Treyarch and Iron Galaxy
Iron Galaxy Studios will handle the work of creating the modern PlayStation versions, giving the July release a separate porting pipeline rather than a simple reissue. That is the practical shift here: the games are moving from a cloud-only route on current PlayStation hardware to local play on PS4 and PS5.
Call of Duty: Black Ops first arrived in 2010, and Black Ops 2 followed in 2012. Both were originally made by Treyarch and were released for Xbox 360, PC, and PS3, which is why the PlayStation side of this story lands with some delay compared with Xbox players.
PS4, PS5, and PS3
Black Ops and Black Ops 2 have been playable on Xbox One and Xbox Series X|S since 2016 through Xbox backward compatibility. On PlayStation, the older titles have had a narrower path: PS4 and PS5 are not backward compatible with PS3 games, so the only way to play these two titles on modern PlayStation consoles until now has been through PlayStation Plus Premium streaming.

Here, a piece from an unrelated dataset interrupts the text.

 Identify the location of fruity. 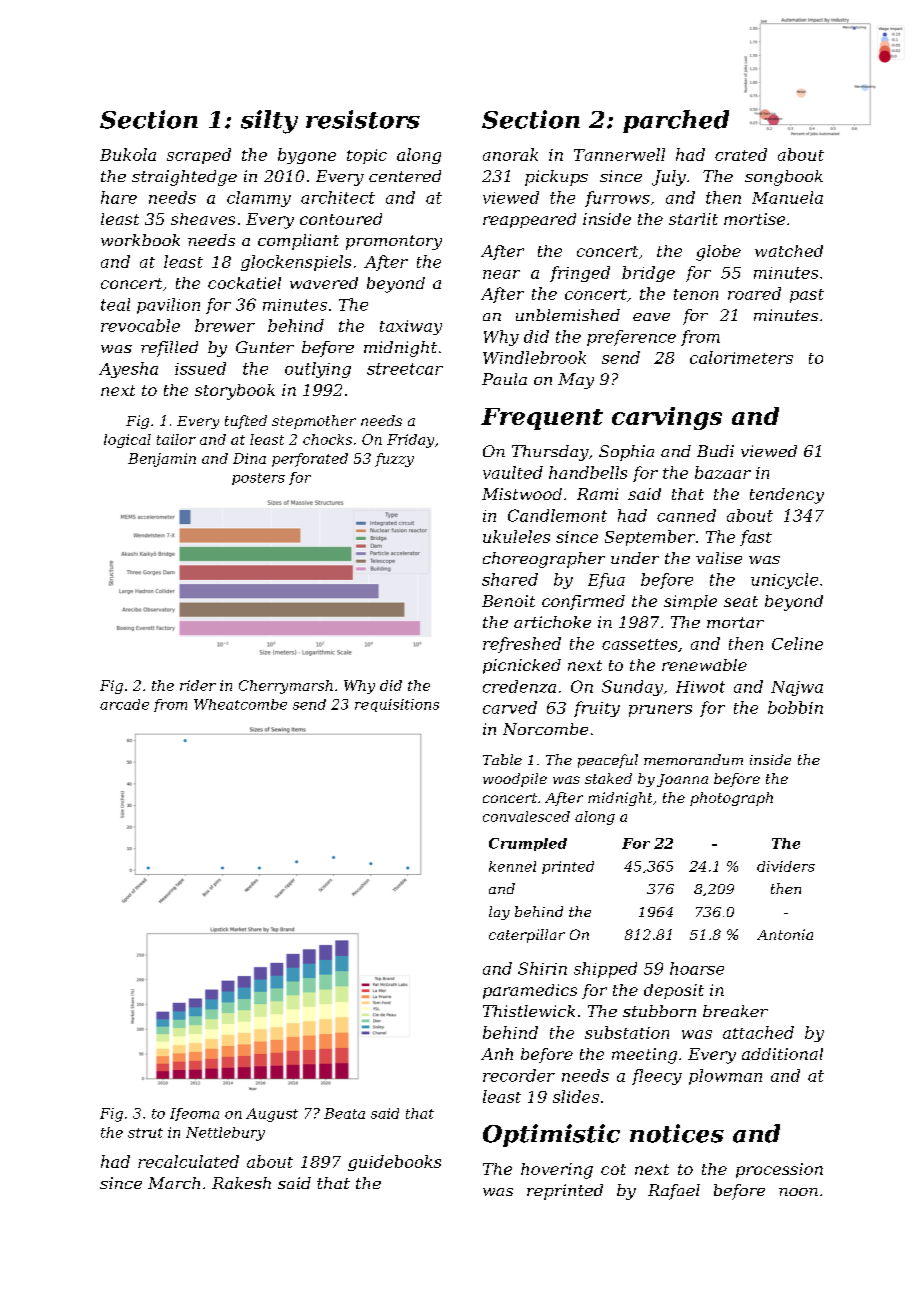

That leaves a split between how the same games have lived on each platform family. Xbox users have had native access on current hardware since 2016, while PlayStation users have had to stream them instead of installing them locally.
PS3 Owners and Progress
Players who already own Black Ops and Black Ops 2 on PS3 still do not have a clear answer on whether the new native PlayStation port will be free or whether progress will carry over. If upgrades or transfers do happen, they may be limited to digital copies of the shooter, which narrows the benefit for some existing owners.
The port also appears likely to use the games’ existing server network rather than new servers, though that detail has not been confirmed. For PlayStation players, the immediate takeaway is simpler: July brings a native version of two older Treyarch games that had previously been available only by streaming on current consoles.